The other thing, as you are seeing in the ticket is the optimizer settings, designed to help that may be doing the opposite. The optimizer got a big refresh again in 11.x.

oxfordmetadata commented 1 week ago

I am testing just the select :) I had the same inquiry from Daniel who commented on the thread and said that first I am writing the select (as I add/remove various columns and play with the sequence of various joins and used the insert in this form for my convenience. Sadly 99% of the cost is on the select e.g. say from 8 seconds the select is 7.9seconds so to speak.

No, the issue is on the internal memory handling while creating the dynamic arrays for the matrices in the dynamic query. There is obviously some inefficient code aka "bug" in there. This explains the variance even between the various flavours of MariaDB. See the analysis for the version 11.3.2 vs 11.3.3 never mind the other versions.

Please contribute on the Jira for this bit, because this thread actually is about another issue - that is just been made worse due to MariaDB. But it is not like that if MariaDB sort this issue, this issue will be resolved.

One more thing - in case you havent't read our post in Wordpress support. You may notice in the scripts that I am using 5 steps to do this computation e.g. deliver the product vitals for simple and variations in a flat table - with a multitidue of key characteristics. When you try to get all this information in one select you require dozens of joins and the time it used to take was about 15 minutes. I mean we experimented a lot to minimise the likelyhood of not just "locks" but interlocks... and this may explain why when separating simple products from variations we get such a boost in performance.

In my private discussion with Daniel I was also saying that in the stored procedure version of this code, the problematic left joins had this form

LEFT JOIN
                      (SELECT trs.object_id, ts.name FROM wp_term_relationships trs
                       JOIN wp_term_taxonomy xs ON xs.term_taxonomy_id = trs.term_taxonomy_id
                       JOIN wp_terms ts ON ts.term_id = xs.term_id
                       WHERE FIND_IN_SET(xs.taxonomy, sizeTaxonomies) > 0) AS ts ON p.id = ts.object_id

And initially I was thinking that had to do with FIND_IN_SET. But it was not to be. So it is something far more fundamental.

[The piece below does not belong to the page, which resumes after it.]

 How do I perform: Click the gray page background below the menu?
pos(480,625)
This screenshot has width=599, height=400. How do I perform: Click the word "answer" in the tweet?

TheWitness commented 1 week ago

Well, I'm really looking forward to the fix then. I'll subscribe to the ticket for sure.

oxfordmetadata commented 3 days ago

@Konamiman Please check this amazing breakthrough we had in MariaDB

https://jira.mariadb.org/browse/MDEV-34097?page=com.atlassian.jira.plugin.system.issuetabpanels%3Aall-tabpanel

You may recall that I went down from 15 minutes to 10-15 seconds by opting to treat differently simple and variable products.

In the MariaDB thread you will see how we can reach sub second results. This is due to the way that OR (which is used to cover for both product_id and their parents (to cover for both simple and plain products in the initial stage that its impact I had thought to be limited)) misbehaves - as the number of NULL rows effectively disables any optimization in the execution plan.

TheWitness commented 3 days ago

The UNION solution for now is the way to go. It could take MariaDB a while, and the performance you got with the UNION was exceptional everywhere.

TheWitness commented 3 days ago

Glad I was able to pitch in.

oxfordmetadata commented 2 days ago

Glad I was able to pitch in.

Larry without your contribution, it would have been unable to solve it in such a short time. Obviously kudos goes to Daniel (Black) for implicating in our thread Monty. I guess it was not a coincidence that we had the best engineers of Maria (and My if you check Sergei's CV :) ) to be involved with this and at such speed. Great stuff. If Sergei succeeds to insert our logic re ORs in his compiler patch we will be getting similar queries to run at over 2500 times faster.

The UNION solution ought to be done "transparently" because it will be silly to try to convert all our code to UNION like statements. Mind you in some cases, when we use temporary tables, we need to create as many temp tables as the selects in the UNION so for small queries the overhead introduced (in creating and dropping the temp tables) is rather substantial. I have faith that he will manage to do it internally.